— Study material —
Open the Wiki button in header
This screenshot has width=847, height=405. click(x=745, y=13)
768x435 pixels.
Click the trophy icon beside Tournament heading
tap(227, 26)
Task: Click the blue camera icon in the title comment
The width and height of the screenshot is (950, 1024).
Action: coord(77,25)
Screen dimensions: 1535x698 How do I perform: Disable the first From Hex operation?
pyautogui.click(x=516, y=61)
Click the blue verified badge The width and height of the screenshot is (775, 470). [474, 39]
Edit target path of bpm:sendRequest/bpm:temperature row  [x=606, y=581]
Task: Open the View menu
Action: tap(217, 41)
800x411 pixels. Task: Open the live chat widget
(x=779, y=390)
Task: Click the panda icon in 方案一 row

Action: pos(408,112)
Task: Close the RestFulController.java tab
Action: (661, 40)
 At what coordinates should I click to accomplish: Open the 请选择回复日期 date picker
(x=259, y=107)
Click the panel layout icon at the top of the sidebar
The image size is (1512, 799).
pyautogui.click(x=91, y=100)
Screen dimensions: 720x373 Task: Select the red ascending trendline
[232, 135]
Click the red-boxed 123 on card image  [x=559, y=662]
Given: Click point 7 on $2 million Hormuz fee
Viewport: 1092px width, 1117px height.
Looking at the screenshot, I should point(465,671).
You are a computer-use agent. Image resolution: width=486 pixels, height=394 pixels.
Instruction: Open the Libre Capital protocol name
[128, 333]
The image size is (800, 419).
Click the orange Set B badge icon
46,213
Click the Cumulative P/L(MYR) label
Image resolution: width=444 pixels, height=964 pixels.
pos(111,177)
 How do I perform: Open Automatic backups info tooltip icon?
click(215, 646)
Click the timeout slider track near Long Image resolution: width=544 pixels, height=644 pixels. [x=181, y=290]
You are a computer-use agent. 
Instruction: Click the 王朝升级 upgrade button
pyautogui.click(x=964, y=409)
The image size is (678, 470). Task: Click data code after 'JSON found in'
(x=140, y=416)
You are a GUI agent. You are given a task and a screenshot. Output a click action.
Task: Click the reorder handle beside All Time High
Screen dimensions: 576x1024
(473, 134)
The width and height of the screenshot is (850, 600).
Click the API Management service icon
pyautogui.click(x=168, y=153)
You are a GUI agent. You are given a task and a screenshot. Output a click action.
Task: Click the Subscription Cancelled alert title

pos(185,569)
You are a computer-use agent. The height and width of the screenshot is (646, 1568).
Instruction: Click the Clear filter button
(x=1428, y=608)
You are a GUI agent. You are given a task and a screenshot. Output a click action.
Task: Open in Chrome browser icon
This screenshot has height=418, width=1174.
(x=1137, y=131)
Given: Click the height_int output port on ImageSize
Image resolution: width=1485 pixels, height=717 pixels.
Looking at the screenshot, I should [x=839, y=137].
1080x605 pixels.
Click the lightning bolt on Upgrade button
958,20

— Instructions to follow —
Restate word for word the lines in the material above from the one with "Task: Click the reorder" to the one with "Given: Click the"; both of those lines count, and nothing else does.

— Answer to this exercise —
Task: Click the reorder handle beside All Time High
Screen dimensions: 576x1024
(473, 134)
The width and height of the screenshot is (850, 600).
Click the API Management service icon
pyautogui.click(x=168, y=153)
You are a GUI agent. You are given a task and a screenshot. Output a click action.
Task: Click the Subscription Cancelled alert title

pos(185,569)
You are a computer-use agent. The height and width of the screenshot is (646, 1568).
Instruction: Click the Clear filter button
(x=1428, y=608)
You are a GUI agent. You are given a task and a screenshot. Output a click action.
Task: Open in Chrome browser icon
This screenshot has height=418, width=1174.
(x=1137, y=131)
Given: Click the height_int output port on ImageSize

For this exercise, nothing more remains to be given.